To our knowledge, among the 23 EU countries that have transposed the directive, only the following ones have opted for a scheme of compensation for rights-holders: Austria and Germany, as well as – only for audio-books – Denmark and Finland.

We have less visibility on which countries are imposing a requirement for authorised institutions to be on an agreed list, but France and Germany are for sure, and Italy and possibly Belgium are headed in that direction. We know for sure that the Czech Republic, Spain and Sweden have instead respected the Agreed Statement on Article 9.

Outside the EU: no new ratification or accession to the Treaty elsewhere in Europe.

European Accessibility Act

On the Council’s side, the COREPER (ambassador level) has approved in December the provisional political agreement reached on 8 November. At the European Parliament, the IMCO committee approved the agreement on 22 January. The plenary is expected to vote on it in March and the Council will also need to approve the agreement at ministerial level (no date set for that yet). The IMCO vote was probably the last one that could reserve some surprises, so the road toward the adoption of the EAA seems a formality now.

Silent Cars

Between December and January the European Commission ran a consultation on the Delegated Regulation that aims to ban the possibility for the vehicle driver to pause the Acoustic Vehicle Alerting System (AVAS) on silent cars, in accordance with UNECE Regulation No 138.01. We were very disappointed to see that the full pause switch prohibition is delayed for two further years, until 2023. We reacted against this delay in an EBU response to the consultation (PDF format) – also available in Word format.

Accessibility of Lifts

Based on the final report on the evaluation of the Lifts Directive, the European Commission finds that there is no reason to revise the directive.
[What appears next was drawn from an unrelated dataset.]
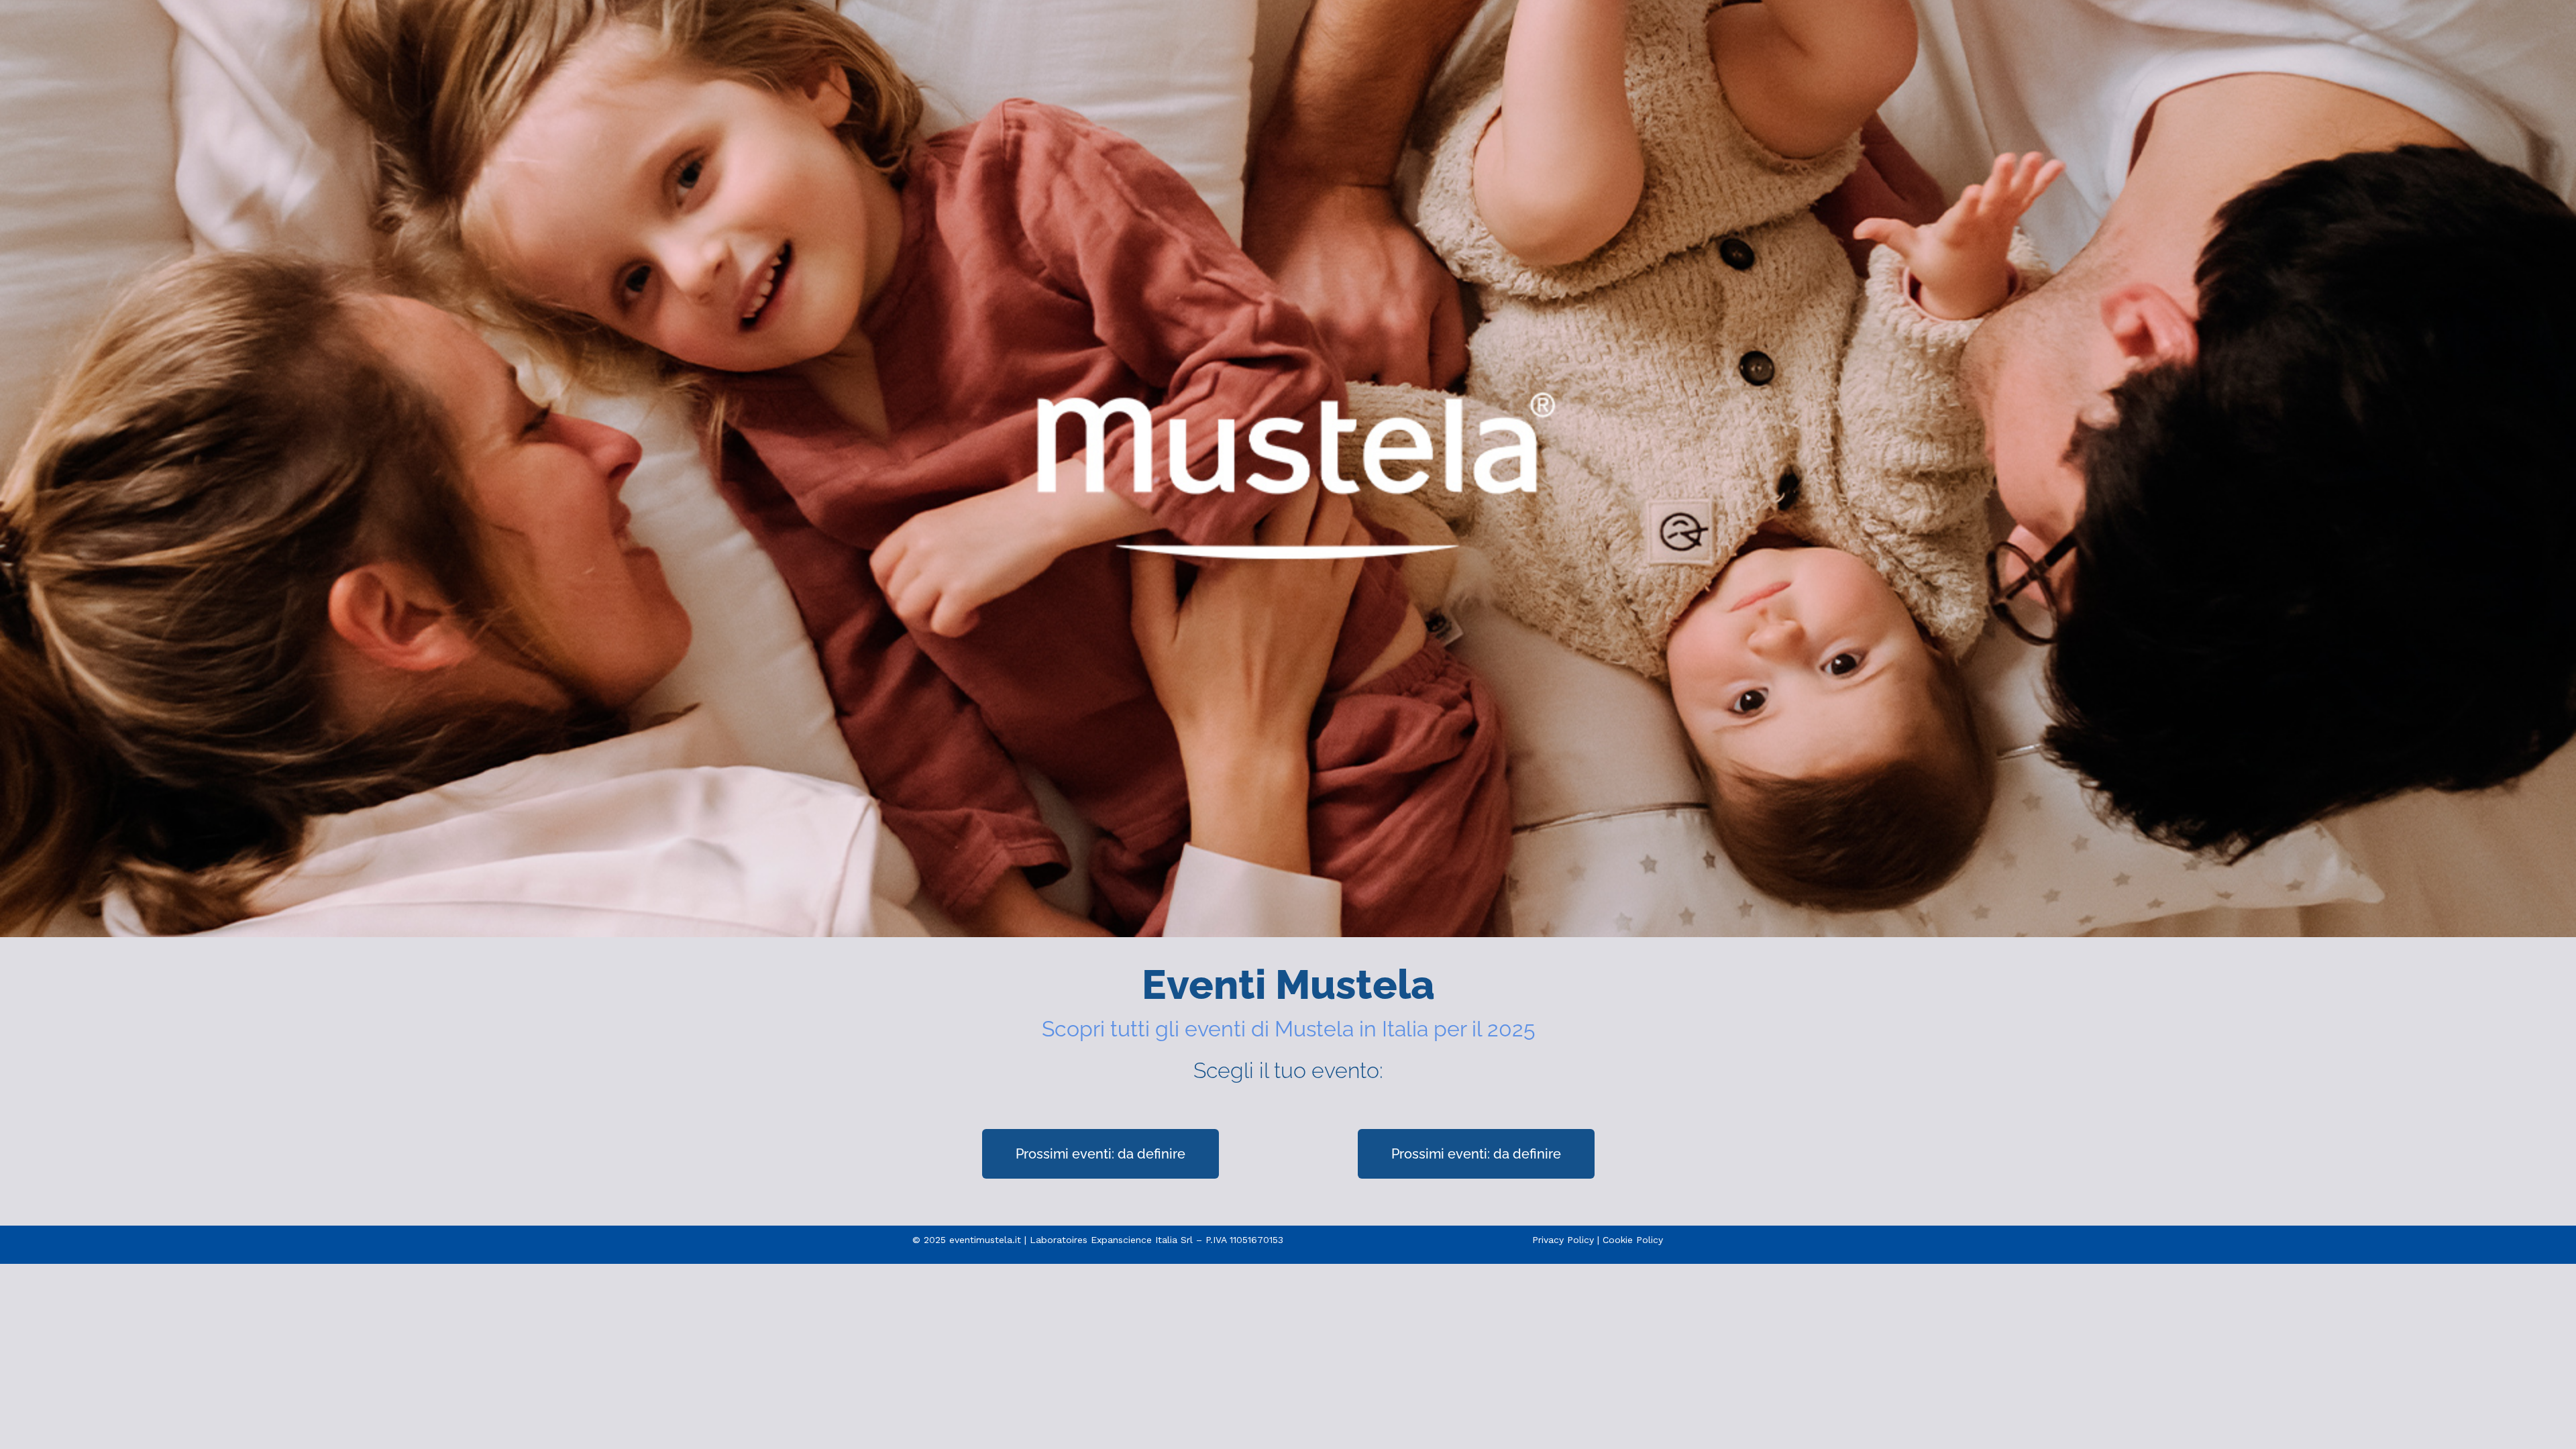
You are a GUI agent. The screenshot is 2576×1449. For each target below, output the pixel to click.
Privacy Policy (1563, 1239)
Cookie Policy (1633, 1239)
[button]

However, we were invited to provide them with a technical position paper explaining why we feel the revised EU standard for accessible lifts (CEN 81-70:2018) does not meet the test of universal design, before the Commission proceeds with the publication of its reference in the OJ.

In the perspective of the European Parliament elections (May 2019)

Our Board is expected to adopt on 2 February the EBU Statement on the European elections.